Kenneth Zener of Seaport Research Partners, renowned for his accurate predictions in the US homebuilder stock sector, is once again making waves with his latest recommendation. The closely monitored homebuilder stocks index experienced a 6% decline on Tuesday, the most significant drop since 2022, following disappointing earnings from industry bellwether D.R. Horton Inc. The company reported lower-than-expected figures in key areas, such as quarterly orders, and announced plans to reduce prices and maintain incentives for buyers, leading to investor disappointment.

Zener’s prescient move came a day before the sector’s decline, as he downgraded the sector from buy to neutral. Notably, he also downgraded major firms, including D.R. Horton, the largest builder by market value, from buy to neutral, resulting in the company’s most significant slump since 2020.
The sector witnessed a 35% gain last quarter, primarily driven by growing expectations for Federal Reserve interest-rate cuts. Zener’s analysis indicates that this surge already factored in the expected gains typically seen in the wake of Fed easing, based on historical data from the past 18 rate-cutting cycles.
In his note on Monday, Zener emphasized the need to avoid overstaying the cyclical call made in early November when he upgraded several homebuilder shares to buy, predicting a 25% near-term upside. The homebuilder gauge indeed rose by 28% from that point through year-end.
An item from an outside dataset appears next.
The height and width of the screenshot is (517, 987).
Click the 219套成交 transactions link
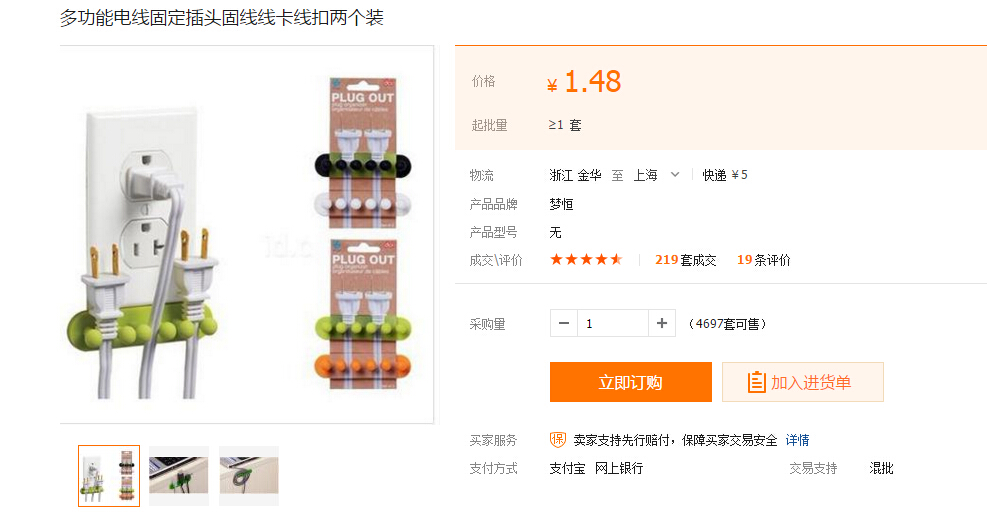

Zener correctly anticipated a challenging start for homebuilder stocks in 2022, their subsequent rebound, and predicted strength in 2023. In a recent interview, he suggested that while the sector may have reached its peak for now, economic indicators, especially employment data, will guide analysts’ future calls. Positive signs that elevate expectations for interest rates may undermine homebuilder shares, and vice versa.
Zener is not alone in exercising caution regarding homebuilder stocks; Michael Dahl at RBC Capital Markets also maintains a neutral rating on the sector. D.R. Horton’s recent results have added to concerns, with Dahl noting a potential reality check for the group after its robust rally.
Looking ahead, Zener envisions the industry’s margins bottoming out as incentives ease, albeit partially offset by rising costs, including those for lumber and labor. The upcoming earnings reports from NVR Inc. and PulteGroup Inc., the third- and fourth-largest US homebuilders, are eagerly awaited as they provide further insights into the sector’s performance.